Repeat the listing below word for word, stopping after the line that contains "Task: Open the File menu".

________________

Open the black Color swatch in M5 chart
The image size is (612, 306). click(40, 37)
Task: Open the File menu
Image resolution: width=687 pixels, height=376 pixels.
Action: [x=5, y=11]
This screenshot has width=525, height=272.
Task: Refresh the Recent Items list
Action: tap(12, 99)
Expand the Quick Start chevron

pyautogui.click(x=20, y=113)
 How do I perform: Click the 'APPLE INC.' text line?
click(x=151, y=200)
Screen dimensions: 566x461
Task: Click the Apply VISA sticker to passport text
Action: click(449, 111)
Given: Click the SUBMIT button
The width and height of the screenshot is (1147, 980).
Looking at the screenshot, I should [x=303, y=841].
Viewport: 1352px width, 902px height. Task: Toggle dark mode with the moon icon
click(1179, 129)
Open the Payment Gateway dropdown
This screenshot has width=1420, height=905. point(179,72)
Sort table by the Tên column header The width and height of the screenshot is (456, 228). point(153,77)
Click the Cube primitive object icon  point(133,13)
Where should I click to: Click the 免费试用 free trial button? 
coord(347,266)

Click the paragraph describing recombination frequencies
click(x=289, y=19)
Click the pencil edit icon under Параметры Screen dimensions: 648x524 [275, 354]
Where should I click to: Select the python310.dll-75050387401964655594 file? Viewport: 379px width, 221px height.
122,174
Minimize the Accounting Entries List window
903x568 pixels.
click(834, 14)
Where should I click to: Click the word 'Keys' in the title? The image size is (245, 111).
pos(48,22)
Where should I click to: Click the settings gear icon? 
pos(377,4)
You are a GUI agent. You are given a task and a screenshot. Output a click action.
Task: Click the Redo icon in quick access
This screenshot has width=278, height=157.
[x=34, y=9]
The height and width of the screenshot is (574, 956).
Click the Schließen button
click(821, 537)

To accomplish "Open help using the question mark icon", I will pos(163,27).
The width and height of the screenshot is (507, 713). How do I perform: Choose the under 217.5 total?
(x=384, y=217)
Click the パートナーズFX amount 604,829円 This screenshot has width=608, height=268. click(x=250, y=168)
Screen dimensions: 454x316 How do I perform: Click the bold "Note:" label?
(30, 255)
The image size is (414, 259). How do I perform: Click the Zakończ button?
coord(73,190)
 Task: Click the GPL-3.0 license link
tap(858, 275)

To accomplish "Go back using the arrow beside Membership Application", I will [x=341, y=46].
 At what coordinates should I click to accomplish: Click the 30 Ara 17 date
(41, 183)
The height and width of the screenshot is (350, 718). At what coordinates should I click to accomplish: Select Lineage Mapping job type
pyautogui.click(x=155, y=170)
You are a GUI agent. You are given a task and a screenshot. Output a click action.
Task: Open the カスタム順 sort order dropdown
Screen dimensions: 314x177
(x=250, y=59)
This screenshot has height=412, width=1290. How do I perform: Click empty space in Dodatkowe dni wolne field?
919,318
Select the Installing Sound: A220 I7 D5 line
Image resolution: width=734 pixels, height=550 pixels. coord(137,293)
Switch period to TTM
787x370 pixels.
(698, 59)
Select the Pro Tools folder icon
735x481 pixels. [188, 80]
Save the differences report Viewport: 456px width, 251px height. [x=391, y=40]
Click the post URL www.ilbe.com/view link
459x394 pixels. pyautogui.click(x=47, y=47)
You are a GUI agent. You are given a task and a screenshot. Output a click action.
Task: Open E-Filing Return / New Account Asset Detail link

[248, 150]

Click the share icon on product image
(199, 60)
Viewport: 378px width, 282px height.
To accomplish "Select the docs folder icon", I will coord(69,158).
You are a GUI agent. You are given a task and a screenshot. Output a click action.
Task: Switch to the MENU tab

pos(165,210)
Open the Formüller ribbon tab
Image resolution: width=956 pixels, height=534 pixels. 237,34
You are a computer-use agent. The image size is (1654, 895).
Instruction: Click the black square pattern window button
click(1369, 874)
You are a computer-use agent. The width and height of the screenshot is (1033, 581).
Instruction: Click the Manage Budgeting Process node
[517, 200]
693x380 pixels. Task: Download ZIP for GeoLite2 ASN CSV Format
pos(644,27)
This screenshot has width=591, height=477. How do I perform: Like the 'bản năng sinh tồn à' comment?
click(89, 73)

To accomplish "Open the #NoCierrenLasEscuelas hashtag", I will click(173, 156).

________________

= RESPONSE AREA =
Open the black Color swatch in M5 chart
The image size is (612, 306). click(40, 37)
Task: Open the File menu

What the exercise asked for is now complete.